The 1974-75 NHL season was the best of times, it was the worst of times. The Philadelphia Flyers, who were the only expansion team to have won the Stanley Cup at the time, hoisted the coveted trophy for the second consecutive season. Their star center, Bobby Clarke, won the second of three Hart Trophies of his career, and their goaltender, Bernie Parent capped off one of the best two-year runs of any goalie in NHL history. Phil Esposito, who was the only player in NHL history to that point to score 60 goals in a season, led the league – with his fourth such season – with 61 goals. Bobby Orr, the only defenseman to win the Art Ross to this day, won his second scoring title with a remarkable 135 points.

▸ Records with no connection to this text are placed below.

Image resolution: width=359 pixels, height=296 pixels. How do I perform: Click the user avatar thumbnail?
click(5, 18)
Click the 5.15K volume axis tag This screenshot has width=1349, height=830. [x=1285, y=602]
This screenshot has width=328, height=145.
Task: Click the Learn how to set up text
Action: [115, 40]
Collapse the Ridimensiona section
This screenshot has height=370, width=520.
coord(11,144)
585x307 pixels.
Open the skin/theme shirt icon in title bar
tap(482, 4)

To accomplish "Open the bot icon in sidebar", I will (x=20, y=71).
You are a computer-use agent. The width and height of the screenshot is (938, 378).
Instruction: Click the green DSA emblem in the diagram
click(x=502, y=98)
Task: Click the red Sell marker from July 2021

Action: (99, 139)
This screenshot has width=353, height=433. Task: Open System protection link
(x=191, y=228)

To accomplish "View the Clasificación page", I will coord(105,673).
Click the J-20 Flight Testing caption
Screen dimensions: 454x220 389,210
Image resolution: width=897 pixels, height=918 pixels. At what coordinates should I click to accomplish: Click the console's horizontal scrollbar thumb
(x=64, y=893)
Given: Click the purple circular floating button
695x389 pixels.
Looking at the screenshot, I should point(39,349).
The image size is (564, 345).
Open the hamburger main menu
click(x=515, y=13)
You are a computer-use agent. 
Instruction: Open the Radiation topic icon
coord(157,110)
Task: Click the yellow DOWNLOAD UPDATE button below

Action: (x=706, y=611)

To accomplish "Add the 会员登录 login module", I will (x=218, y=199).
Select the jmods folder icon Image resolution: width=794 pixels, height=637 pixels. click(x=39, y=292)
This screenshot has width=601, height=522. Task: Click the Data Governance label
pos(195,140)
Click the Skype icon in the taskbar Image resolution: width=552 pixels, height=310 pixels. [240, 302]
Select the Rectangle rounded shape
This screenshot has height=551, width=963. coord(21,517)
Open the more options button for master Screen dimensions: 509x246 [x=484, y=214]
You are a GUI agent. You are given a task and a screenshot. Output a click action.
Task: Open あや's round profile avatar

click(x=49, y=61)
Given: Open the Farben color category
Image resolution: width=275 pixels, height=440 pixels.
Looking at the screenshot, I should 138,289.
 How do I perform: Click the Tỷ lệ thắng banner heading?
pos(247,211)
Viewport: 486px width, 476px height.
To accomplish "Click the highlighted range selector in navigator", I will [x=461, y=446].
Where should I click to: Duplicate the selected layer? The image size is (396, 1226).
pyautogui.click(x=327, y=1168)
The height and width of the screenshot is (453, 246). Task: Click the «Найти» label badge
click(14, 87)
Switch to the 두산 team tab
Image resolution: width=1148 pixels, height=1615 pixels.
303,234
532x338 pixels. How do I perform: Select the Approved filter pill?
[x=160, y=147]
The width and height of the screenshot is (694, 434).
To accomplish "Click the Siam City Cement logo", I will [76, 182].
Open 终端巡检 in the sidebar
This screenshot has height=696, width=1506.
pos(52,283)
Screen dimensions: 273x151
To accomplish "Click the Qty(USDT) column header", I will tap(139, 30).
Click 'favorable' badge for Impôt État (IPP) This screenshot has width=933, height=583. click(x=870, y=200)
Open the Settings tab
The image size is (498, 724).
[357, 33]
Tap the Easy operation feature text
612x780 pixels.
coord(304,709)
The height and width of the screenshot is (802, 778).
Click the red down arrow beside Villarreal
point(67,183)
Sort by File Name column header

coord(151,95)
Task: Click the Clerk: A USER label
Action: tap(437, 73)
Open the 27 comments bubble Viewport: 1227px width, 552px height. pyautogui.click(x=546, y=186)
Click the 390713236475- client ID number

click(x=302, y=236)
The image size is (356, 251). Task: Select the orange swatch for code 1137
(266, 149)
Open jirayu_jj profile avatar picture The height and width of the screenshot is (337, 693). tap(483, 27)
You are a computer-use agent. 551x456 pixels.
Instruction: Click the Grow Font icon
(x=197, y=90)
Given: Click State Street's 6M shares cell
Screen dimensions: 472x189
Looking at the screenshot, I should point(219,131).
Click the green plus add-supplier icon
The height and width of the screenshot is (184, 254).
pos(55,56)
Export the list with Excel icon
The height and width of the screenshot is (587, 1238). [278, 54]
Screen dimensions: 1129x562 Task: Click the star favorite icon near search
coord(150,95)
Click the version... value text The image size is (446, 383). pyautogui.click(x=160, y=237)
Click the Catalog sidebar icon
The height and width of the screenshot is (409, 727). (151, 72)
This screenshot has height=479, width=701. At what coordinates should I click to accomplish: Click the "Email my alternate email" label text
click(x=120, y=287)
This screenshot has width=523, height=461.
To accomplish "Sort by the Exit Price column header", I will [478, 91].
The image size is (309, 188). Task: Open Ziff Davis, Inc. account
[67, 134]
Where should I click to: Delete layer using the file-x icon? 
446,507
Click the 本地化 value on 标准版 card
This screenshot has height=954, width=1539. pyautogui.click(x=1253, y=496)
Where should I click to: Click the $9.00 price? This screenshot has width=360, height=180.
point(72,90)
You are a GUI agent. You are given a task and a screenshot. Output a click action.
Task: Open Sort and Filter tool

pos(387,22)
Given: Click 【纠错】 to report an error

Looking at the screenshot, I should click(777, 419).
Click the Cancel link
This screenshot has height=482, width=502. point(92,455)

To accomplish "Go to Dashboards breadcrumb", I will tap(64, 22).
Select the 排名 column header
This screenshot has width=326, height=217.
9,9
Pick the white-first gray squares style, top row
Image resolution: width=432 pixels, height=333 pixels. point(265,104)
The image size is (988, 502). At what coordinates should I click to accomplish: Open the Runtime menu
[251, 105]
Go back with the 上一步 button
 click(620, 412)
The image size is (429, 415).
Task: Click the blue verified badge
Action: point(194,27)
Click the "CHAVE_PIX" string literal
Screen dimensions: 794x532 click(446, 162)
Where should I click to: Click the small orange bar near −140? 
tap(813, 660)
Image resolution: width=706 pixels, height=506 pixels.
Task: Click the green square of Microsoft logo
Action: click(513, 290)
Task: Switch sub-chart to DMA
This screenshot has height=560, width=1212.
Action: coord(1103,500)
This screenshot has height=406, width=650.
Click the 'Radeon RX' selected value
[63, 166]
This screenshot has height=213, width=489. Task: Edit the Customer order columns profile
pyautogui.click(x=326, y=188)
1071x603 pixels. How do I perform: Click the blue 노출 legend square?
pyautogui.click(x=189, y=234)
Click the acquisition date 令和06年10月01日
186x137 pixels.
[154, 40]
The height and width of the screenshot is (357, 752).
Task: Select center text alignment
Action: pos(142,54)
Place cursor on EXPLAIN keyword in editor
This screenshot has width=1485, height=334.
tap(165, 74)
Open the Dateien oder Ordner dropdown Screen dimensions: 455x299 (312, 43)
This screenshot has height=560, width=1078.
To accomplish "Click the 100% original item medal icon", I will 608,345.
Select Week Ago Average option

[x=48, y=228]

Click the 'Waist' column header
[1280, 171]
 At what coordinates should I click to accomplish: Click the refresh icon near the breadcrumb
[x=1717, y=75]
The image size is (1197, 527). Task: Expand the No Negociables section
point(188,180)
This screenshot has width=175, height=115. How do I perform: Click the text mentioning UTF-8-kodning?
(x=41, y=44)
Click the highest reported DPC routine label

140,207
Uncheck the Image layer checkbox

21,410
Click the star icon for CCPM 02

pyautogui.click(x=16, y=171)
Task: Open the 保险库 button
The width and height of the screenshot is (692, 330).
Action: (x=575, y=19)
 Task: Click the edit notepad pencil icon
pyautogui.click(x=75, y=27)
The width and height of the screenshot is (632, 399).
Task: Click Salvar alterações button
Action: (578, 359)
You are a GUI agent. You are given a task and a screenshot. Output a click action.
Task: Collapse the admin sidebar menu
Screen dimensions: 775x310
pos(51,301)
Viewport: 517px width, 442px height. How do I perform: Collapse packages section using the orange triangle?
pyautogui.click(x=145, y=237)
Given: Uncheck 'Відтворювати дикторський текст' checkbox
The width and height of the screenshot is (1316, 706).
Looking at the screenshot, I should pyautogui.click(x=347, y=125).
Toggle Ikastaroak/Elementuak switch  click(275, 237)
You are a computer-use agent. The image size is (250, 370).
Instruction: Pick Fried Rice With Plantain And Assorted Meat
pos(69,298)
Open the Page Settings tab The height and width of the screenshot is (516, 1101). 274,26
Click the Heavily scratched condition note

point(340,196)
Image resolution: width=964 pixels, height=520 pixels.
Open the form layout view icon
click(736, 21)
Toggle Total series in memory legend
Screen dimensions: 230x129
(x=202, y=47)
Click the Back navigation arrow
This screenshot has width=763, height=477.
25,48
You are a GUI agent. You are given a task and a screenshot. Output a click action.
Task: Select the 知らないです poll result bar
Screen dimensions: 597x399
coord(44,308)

While those mentioned in the paragraph above were on top of the hockey world, there was a famine in other cities. The Kansas City Scouts and Washington Capitals joined the league that season, and as would be expected, both floundered as expansion teams. The Kansas City Scouts posted an abysmal 15-54-11 record, but compared to their fellow freshman, they looked strong. That season, the Washington Capitals had the worst season of any team in NHL history with a beyond dreadful 8-67-5 record. For the Capitals, 1974-75 was definitely the worst of times.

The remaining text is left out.